:: EXCERPTED RECORDS ::
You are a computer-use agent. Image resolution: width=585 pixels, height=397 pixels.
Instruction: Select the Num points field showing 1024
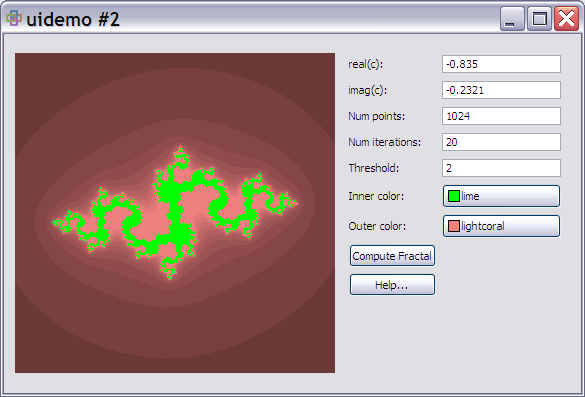(501, 116)
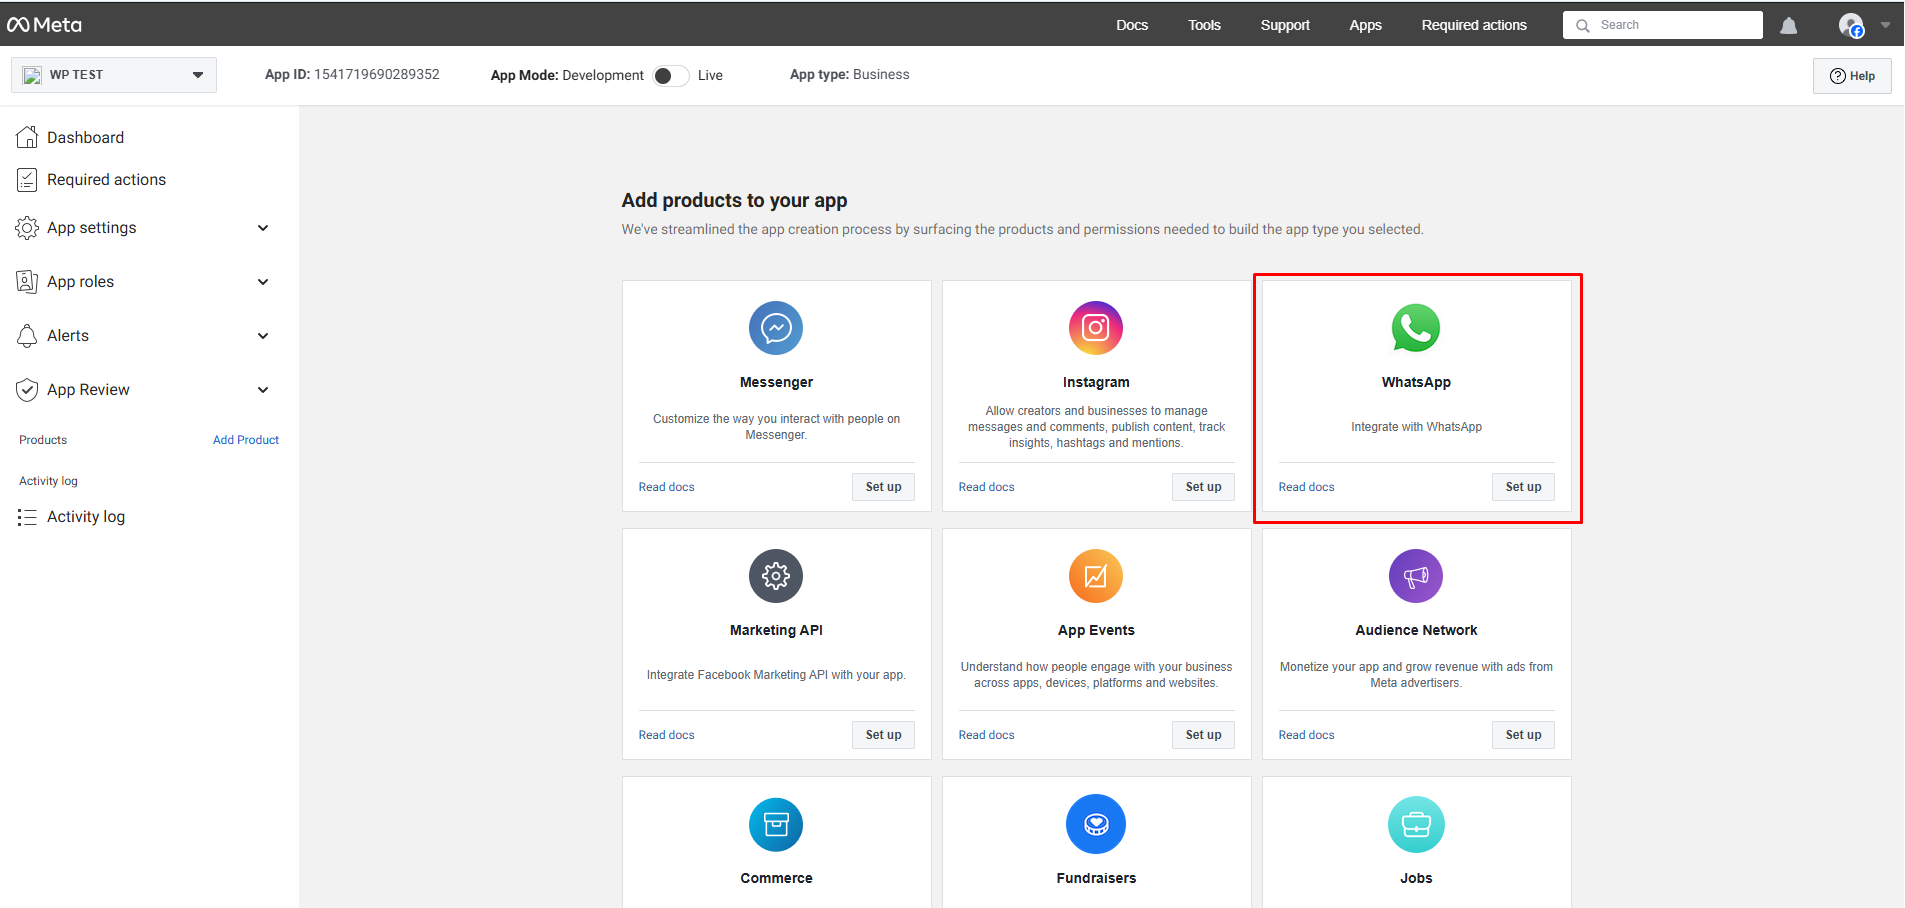Click Add Product next to Products

click(245, 439)
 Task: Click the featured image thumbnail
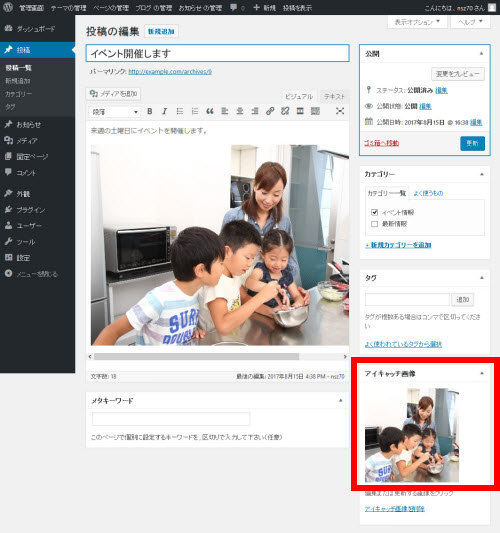coord(412,435)
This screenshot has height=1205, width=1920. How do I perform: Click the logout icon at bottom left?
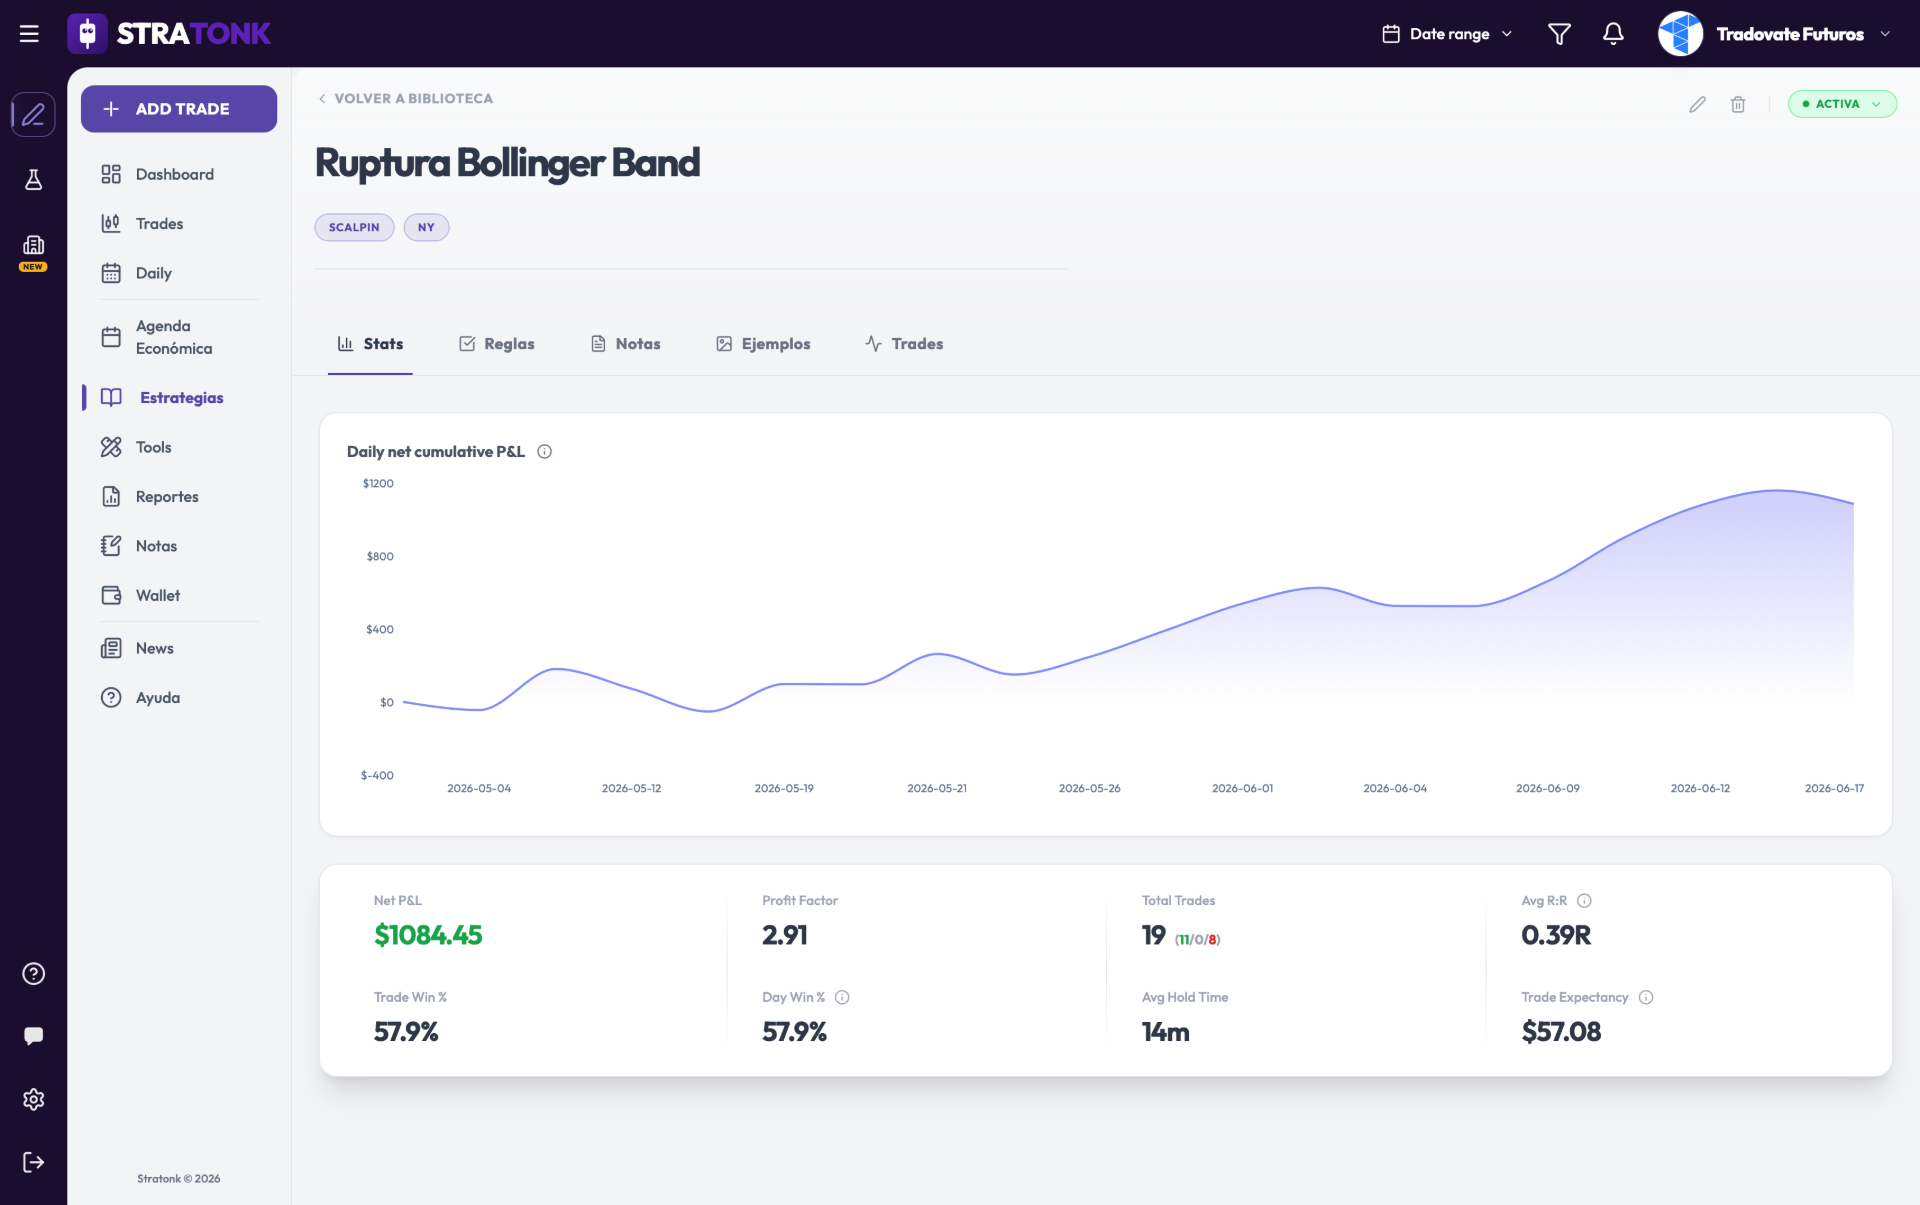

:: THE PROBLEM ::
Show every line of the records that contains the string "width", treating uppercase and lowercase as different.

:: SOLUTION FOR THIS PROBLEM ::
You are a computer-use agent. Image resolution: width=585 pixels, height=397 pixels.
This screenshot has height=1205, width=1920. How do I perform: Click the logout icon at bottom left?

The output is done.